The boiled heart is fried by adding onions and carrots. Gravy and sauces with sour cream or tomato are very tasty. Cut the heart into small pieces and simmer for 10 minutes. small quantity water. Add grated coarse grater carrots and chopped onions. Dilute sour cream with water and pour over the heart. Add spices to taste and simmer for 15 minutes. Sour cream makes the heart softer, gives it delicate taste. WITH stewed heart Any vegetables, mushrooms and hard cheese go very well.


This offal is suitable for cooking various salads. Simple, but at the same time tasty dish from heart, champignons and eggs. We cut all the ingredients into thin strips and season with sour cream or mayonnaise. You can add boiled carrots and fried onions. This salad is served both cold and hot.


Pig heart belongs to dietary products nutrition. It contains essential substances: calcium, phosphorus, copper, proteins, vitamins and amino acids. A properly cooked heart will not only be tasty, but also healthy.

Some people consider offal to be low-grade meat. This is partly true. However, you can make a lot of them excellent dishes. Take, for example, pork heart.

At first glance, it is an ordinary dense substance of dark red color, consisting mainly of muscles. But good cook able to turn it into a real work culinary arts. How to cook pork heart? There are many options here. It can be boiled, fried, stewed or baked in the oven.
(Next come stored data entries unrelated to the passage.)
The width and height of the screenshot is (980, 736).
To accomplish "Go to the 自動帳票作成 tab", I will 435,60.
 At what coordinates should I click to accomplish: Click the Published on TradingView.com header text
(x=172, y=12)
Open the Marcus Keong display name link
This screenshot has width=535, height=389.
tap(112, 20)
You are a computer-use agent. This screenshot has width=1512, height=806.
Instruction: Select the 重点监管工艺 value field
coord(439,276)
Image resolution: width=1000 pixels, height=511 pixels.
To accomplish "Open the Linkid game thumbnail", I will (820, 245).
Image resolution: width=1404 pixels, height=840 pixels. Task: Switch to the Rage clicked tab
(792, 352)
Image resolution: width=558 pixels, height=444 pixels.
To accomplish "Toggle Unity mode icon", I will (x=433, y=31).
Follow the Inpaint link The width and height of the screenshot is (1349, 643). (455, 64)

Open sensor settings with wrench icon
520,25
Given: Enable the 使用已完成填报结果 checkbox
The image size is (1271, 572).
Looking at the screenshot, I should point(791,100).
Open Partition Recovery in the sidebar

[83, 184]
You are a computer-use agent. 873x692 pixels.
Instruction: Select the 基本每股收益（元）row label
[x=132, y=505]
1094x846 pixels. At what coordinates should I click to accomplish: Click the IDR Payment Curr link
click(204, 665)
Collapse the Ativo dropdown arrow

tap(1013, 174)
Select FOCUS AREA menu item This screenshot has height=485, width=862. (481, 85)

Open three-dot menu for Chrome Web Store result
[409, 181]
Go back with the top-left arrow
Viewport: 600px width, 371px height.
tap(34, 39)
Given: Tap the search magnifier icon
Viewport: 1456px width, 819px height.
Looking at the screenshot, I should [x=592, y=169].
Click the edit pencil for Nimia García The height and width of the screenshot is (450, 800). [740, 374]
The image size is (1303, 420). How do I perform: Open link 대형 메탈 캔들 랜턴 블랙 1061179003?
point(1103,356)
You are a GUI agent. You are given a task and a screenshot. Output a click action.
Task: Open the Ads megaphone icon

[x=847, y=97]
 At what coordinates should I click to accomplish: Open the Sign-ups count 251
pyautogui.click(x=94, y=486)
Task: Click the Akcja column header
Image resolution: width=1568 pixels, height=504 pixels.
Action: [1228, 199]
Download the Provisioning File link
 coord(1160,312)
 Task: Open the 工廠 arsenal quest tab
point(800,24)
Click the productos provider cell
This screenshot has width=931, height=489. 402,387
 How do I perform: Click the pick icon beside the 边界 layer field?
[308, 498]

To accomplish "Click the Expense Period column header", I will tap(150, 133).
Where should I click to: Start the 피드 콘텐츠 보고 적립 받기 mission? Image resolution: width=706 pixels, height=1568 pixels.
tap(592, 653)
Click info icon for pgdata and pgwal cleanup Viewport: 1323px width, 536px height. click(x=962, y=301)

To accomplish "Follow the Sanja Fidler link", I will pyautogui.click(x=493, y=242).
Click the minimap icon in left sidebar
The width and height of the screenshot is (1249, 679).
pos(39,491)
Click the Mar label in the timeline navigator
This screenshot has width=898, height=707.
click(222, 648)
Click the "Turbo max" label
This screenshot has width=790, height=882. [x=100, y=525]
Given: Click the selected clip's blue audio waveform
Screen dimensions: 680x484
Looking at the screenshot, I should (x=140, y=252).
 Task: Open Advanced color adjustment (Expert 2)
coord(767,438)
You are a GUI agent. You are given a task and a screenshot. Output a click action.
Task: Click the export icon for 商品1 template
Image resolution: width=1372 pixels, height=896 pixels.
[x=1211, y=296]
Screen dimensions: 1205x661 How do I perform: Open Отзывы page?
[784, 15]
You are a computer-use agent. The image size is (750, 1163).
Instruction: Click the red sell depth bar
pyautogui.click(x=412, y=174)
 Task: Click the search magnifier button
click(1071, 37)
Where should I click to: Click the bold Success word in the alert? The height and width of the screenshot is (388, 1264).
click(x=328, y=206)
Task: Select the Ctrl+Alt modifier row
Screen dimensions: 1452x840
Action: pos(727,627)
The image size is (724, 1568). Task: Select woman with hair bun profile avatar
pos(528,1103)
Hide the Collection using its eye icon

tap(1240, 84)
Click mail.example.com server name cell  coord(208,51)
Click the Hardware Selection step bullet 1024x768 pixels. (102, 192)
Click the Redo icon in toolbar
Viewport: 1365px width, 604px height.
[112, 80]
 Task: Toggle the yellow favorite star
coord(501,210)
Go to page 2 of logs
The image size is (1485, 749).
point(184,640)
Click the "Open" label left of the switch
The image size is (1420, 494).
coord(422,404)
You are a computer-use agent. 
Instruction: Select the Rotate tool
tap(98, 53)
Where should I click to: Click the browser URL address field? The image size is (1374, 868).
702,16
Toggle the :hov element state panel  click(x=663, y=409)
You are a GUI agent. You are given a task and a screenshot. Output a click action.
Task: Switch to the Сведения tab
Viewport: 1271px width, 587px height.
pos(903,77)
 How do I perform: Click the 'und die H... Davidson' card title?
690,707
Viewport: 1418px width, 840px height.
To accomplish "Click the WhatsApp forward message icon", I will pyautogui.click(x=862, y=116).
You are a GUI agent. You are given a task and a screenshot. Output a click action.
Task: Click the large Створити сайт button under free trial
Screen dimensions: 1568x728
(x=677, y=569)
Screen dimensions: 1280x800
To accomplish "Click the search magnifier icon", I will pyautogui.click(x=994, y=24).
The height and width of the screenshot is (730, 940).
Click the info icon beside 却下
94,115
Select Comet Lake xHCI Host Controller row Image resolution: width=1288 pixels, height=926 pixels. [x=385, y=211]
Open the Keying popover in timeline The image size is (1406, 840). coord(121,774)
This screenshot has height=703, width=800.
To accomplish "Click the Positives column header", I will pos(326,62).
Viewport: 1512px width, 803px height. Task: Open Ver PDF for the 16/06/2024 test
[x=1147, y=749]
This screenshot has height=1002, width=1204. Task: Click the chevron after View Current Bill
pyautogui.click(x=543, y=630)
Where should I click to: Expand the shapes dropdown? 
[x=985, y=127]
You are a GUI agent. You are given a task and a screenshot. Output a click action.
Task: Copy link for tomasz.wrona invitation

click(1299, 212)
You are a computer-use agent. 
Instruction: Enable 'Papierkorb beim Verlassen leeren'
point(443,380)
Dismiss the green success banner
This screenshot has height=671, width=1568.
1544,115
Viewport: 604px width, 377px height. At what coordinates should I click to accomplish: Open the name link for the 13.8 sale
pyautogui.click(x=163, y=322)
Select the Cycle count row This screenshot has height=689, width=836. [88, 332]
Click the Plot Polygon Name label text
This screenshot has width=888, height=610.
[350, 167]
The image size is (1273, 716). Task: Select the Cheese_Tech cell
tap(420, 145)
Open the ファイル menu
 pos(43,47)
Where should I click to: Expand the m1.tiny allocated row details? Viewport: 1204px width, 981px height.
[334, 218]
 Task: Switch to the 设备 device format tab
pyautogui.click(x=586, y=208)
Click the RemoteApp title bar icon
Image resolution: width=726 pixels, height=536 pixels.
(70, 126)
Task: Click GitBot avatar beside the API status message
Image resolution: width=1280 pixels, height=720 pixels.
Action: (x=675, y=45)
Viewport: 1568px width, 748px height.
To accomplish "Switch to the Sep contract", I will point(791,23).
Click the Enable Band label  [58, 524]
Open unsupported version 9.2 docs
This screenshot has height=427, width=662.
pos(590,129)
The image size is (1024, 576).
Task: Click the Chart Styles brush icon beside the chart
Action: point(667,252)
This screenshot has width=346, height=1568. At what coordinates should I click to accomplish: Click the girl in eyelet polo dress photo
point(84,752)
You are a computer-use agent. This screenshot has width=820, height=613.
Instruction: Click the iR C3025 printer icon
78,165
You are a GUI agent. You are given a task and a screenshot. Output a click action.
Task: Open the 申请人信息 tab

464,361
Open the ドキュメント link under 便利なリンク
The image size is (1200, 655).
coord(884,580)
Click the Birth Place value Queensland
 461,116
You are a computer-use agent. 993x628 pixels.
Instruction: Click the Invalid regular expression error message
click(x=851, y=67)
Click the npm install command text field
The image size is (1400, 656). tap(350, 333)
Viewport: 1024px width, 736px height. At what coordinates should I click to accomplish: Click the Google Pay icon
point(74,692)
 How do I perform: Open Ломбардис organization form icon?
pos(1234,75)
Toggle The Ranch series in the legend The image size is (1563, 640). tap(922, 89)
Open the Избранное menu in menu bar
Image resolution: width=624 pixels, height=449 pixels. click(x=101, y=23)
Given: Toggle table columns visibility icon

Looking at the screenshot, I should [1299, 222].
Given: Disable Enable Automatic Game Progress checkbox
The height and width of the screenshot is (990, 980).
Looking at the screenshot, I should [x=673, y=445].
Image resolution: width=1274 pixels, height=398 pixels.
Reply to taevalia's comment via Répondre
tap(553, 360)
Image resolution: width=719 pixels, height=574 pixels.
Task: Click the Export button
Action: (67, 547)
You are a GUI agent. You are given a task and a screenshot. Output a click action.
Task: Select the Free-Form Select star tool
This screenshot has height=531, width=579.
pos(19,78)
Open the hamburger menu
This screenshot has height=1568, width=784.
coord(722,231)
For clarity, it is worth considering several interesting recipes.

How to deliciously cook pork heart in a frying pan

First, you can try the simplest option, which is intended for beginner cooks. You can fry the heart with onions in a frying pan. It turns out very tasty. But here the question arises: how to cook pork heart, considering that it has a rather dense structure. Usually such products are boiled first. In this recipe, the main component is pre-marinated. To work you will need following ingredients:
1 pork heart;
10-15 grams table vinegar;
salt;
4 grams of sugar;
1 onion;
50 grams of vegetable oil;
ground pepper and coriander;
4 tablespoons soy sauce.

The cooking method is simple:

1. Rinse the heart thoroughly, then cut into cubes, after removing all films and fat.
2. Place the chopped products in a bowl. Add soy sauce, sugar and vinegar to them. Mix everything well and leave to marinate for 2 hours.
3. Chop the peeled onion into half rings.
4. Place the heart pieces along with the marinade into a frying pan with boiling oil.
5. Add spices and fry for 15 minutes with constant stirring. All moisture should evaporate. Finished product transfer to a plate.
6. In the same frying pan, fry the onion separately until golden brown.
7. Place it on top of the heart pieces.
The taste of this dish is simply amazing. Tender mashed potatoes are suitable as a side dish.

A simple recipe for cooking in the oven

To cook pork heart, you don't have to use a frying pan. This rather dense meat will become much softer if you bake it in the oven. And it’s not at all difficult to do this. You will need a minimum set of products:
2 hearts;
salt;
2 carrots;
1 clove of garlic;
1 onion;
ground pepper and any other spices.

The dish takes a relatively long time to prepare, but is simple:

1. Rinse the offal well.
2. Rub it with salt, pepper, seasonings and garlic squeezed through a press. Let the treated product sit for about half an hour.
3. Cut the carrots into circles, and chop the peeled onion into half rings.
4. Place chopped vegetables on foil. Place the heart on top.
5. Wrap the foil tightly and place on a baking sheet.
6. Preheat the oven to 180 degrees. Place the baking sheet with the package into it for 45 minutes.
This fragrant baked heart is good served with any cereal.